Passage ▸
* * * * * * *
Hell's Kitchen: “10 Chefs Compete”

Hey, I thought Top Chef was the Vegas-themed cooking competition this season! And yet here’s a makeshift craps table in the dining room at the start of this week’s Hell’s Kitchen, and a pair of custom-made oversized dice, covered with letters. The challenge? Each member of the team has to roll the dice once, and come up with an ingredient to match the letter they roll. Have a lucky day, cheftestants!
The Red Team rolls R(abbit), H(aricots vert), P(otatoes), G(arlic) and H(amhock). The Blue Team rolls H(addock), F(igs), A(ngel hair pasta), A(pples) and T(omatoes). Despite handicapping themselves with an odd batch of ingredients, the Blues impress Chef Ramsay, while the Reds fall short due to a garlic puree that tastes too much like… well, garlic. So the boys are off to their reward in Vegas, where Van rubes it up a little but otherwise nothing especially memorable happens. The girls, meanwhile, are stuck with the always-crushing Delivery Day punishment, which has them running to the loading bay all day and all night. (“Night!” bitches Tennille.)
The women are worn to a frazzle, exacerbated by the bossiness of Suzanne, whose “fake-busy” ways are driving her teammates nuts. The men, on the other hand, have become a cohesive unit, though their bonds are tested when Robert (a.k.a. “Bigguns,” according to Dave) gets back from the hospital. (What the hell, he’s just a heart patient. Surely working in Hell’s Kitchen can’t be that stressful.) Robert immediately returns to getting on his teammates' nerves, shirking work so that he can chow down on what looks to be some kind of Eggo sandwich, then heading into the confessional to insist that even at 75% strength, he’s better than half the people on the show. (I crunched the numbers and the math checks out.)
* * * * * * *
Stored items
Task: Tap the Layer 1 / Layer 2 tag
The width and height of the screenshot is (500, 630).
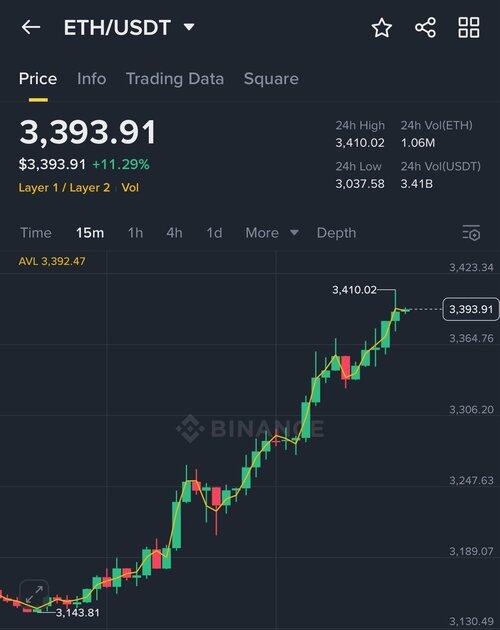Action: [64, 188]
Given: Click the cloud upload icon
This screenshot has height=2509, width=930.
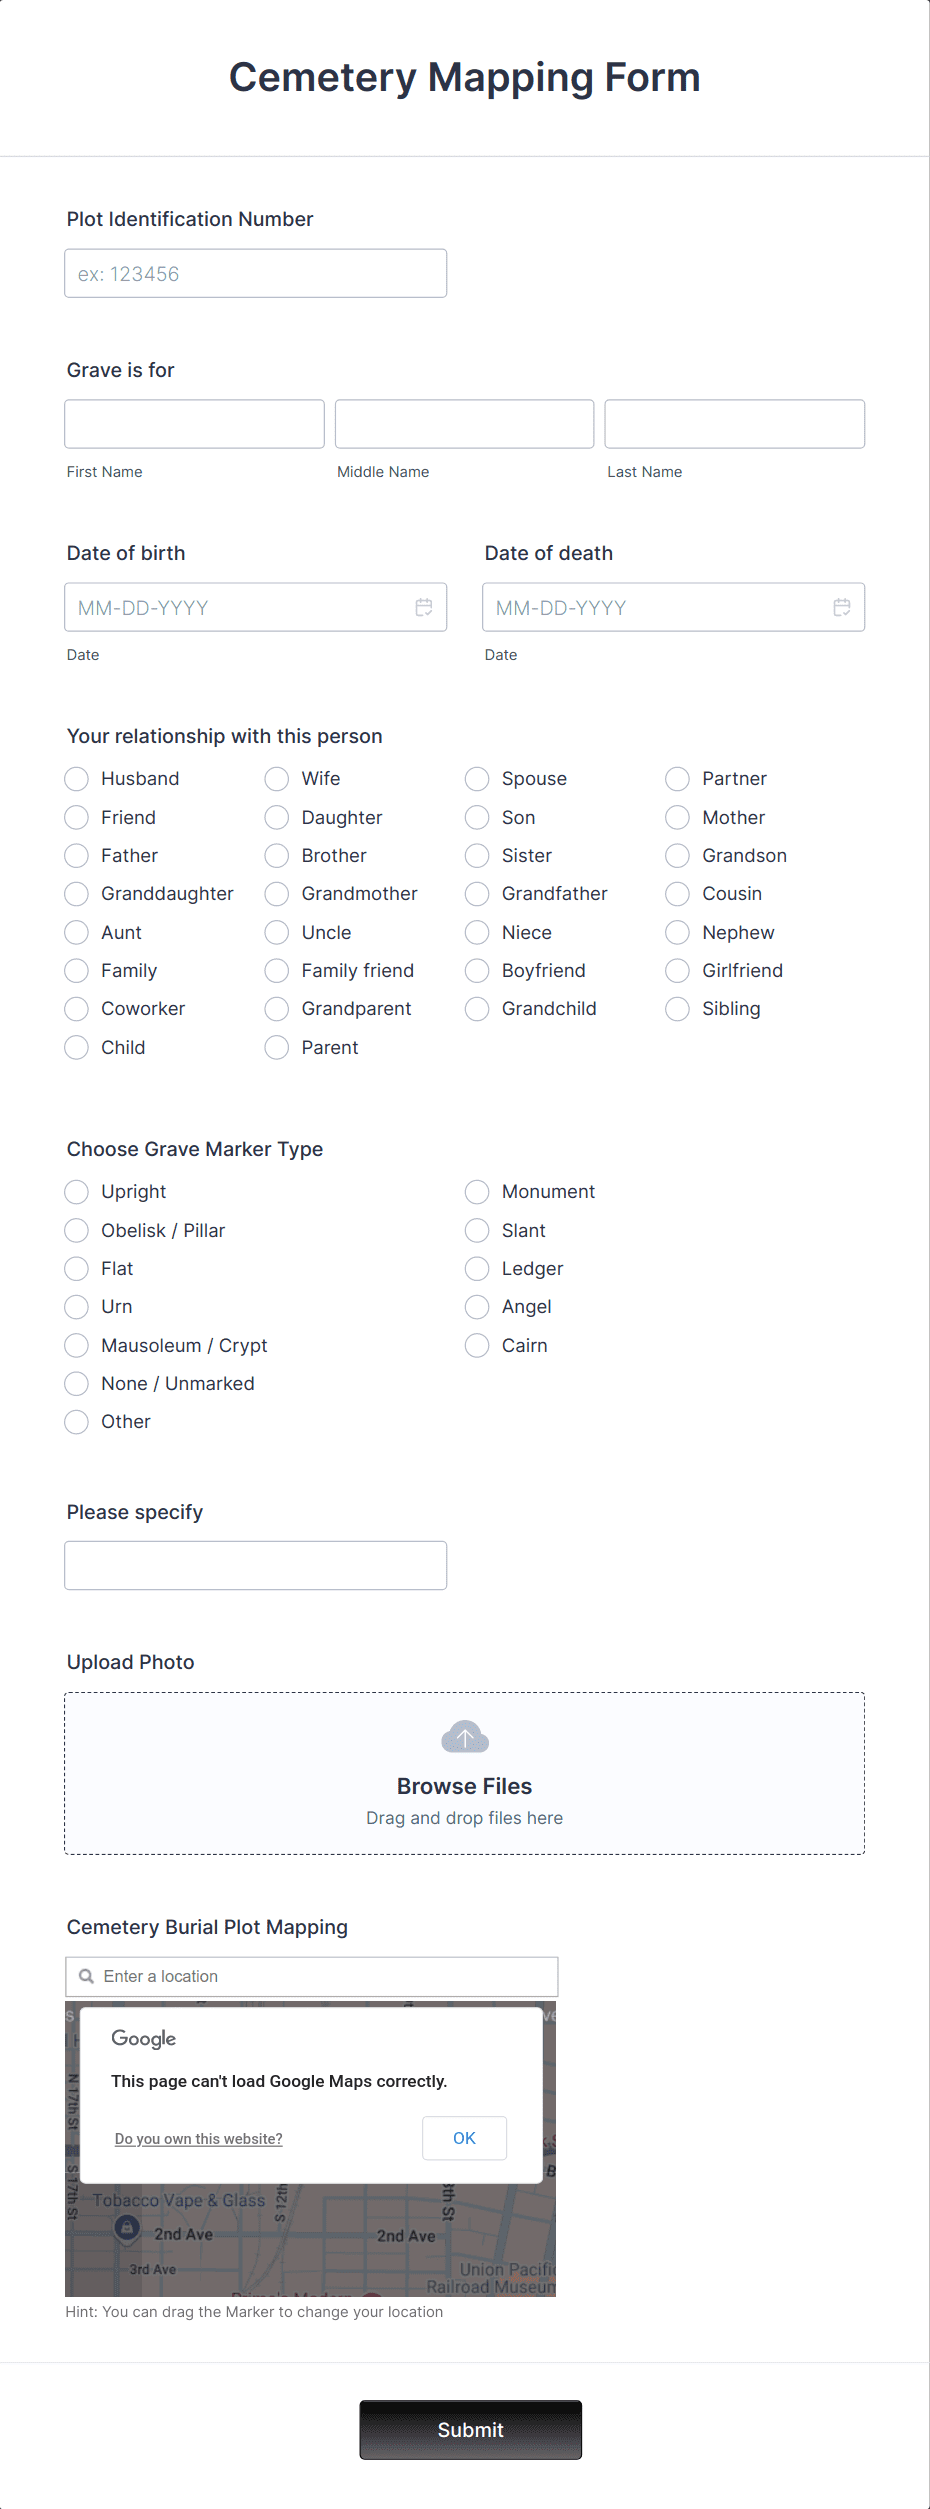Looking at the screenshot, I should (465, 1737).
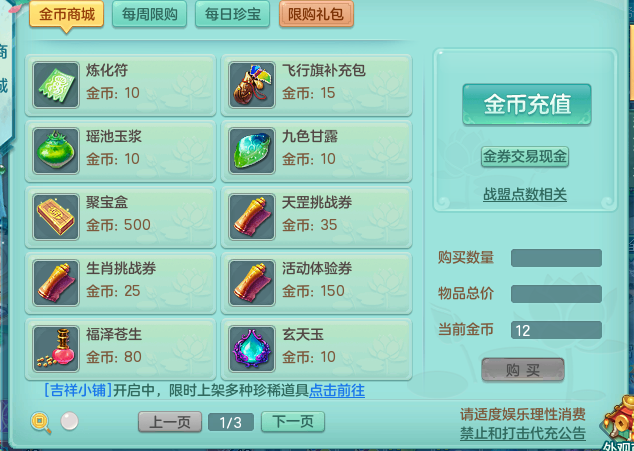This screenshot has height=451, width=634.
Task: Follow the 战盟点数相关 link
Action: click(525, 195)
* * * * * * *
What you should do ▸
Pick up the Hell's Kitchen recap after its last sentence and carry it forward in the same voice.

Exercise response ▸
For dinner service, Ramsay introduces a twist: chef’s tables in each kitchen, at which executive chefs from Ramsay’s restaurants sit and eat. That is, if they get served. In the Red kitchen, Ariel forgets to take the chefs’ order, then serves them appetizers they find overcooked and bland. (“Needs more salt… the simple things are the hardest to get right, I suppose.”) Dave does better in the Blue kitchen by just ordering risotto on his customers’ behalf, then cooking the best damned risotto of his life. But Van fails to take the baton from Dave. He has to be reminded to go get the chefs’ fish order, and then when he rushes over there, he thrusts his sweaty head at them and grunts, “What do you want?”